The minimum registered debt issuance threshold is the same threshold used to define a well-known seasoned issuer (“WKSI”) of non-convertible securities that does not meet the public float test set forth in Securities Act Rule 405. The incorporation of WKSI standards reflects the SEC’s attempt to ensure that issuers that fail to attract sufficient market attention do not have access to short form registration whereby they could take advantage of off the shelf registration to stem the flow of important information to the public. In the Proposing Release, the SEC states that “we preliminarily believe that [the minimum registered debt issuance threshold] is the most workable alternative for determining whether an issuer is widely followed in the marketplace so that Form S-3 and Form F-3 eligibility and access to the shelf offering process is appropriate.” 4 In determining compliance with the $1 billion threshold proposed by the SEC:

  • Issuers may aggregate the amount of nonconvertible securities (whether or not investment grade), other than common equity, issued in registered primary offerings during the prior three years (as measured from a date within 60 days of the filing of the registration statement);
  • Issuers may include only such non-convertible securities that were issued in registered primary offerings for cash—they may not include registered exchange offers on Forms S-4 or F-4;
  • Parent company issuers only may include in their calculation the principal amount of their full and unconditional guarantees, within the meaning of Rule 3-10 of Regulation S-X, of non-convertible securities of their majority-owned subsidiaries issued in registered primary offerings for cash during the three-year period; and
  • Issuers generally would be permitted to include in the calculation of the $1 billion threshold, the principal amount of any debt and the greater of liquidation preference or par value of any nonconvertible preferred stock that was issued in primary registered offerings for cash.

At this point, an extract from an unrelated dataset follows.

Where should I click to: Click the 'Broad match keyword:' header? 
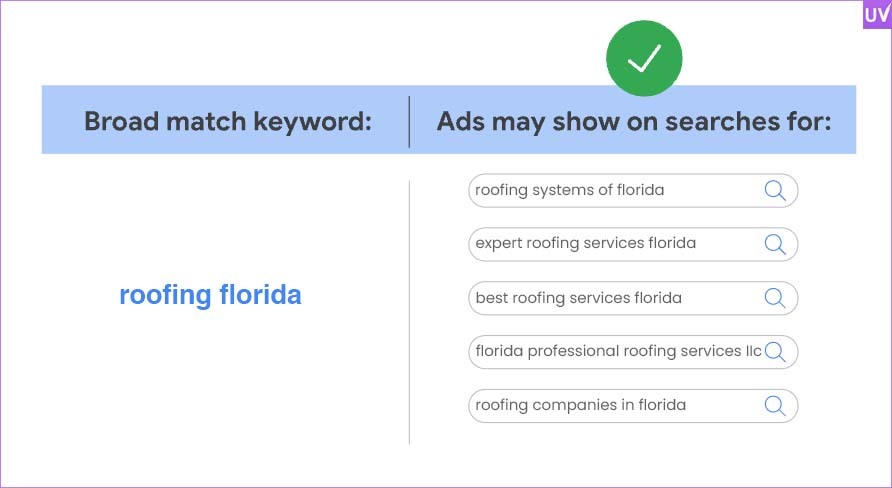pos(228,121)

The SEC underscored its awareness that the proposal would allow for some offerings by issuers of lower credit quality and solicits public comment accordingly. In addition, the SEC recognized that the proposal would have a significant impact on the ability of utility companies, issuers of insurance contracts and real estate investment trusts (“REITs”) to conduct offerings on Form S-3. For example, in general, wholly-owned operating partnerships of exchange-listed REITs that currently rely on the investment grade standard of Form S-3 would no longer be eligible to use Form S-3 if the proposals are adopted because they would not be able to satisfy the $1 billion threshold. The SEC seeks comment on whether they should condition the eligibility of such an operating partnership subsidiary on the eligibility of the issuer’s parent, the REIT.

In inviting the public to propose alternatives not yet considered by the SEC, the Commissioners took note of the SEC’s findings that the substitute standard would have precluded 45 issuers from using Form S-3 to offer non-convertible securities during the period between January 1, 2006 and August 15, 2008.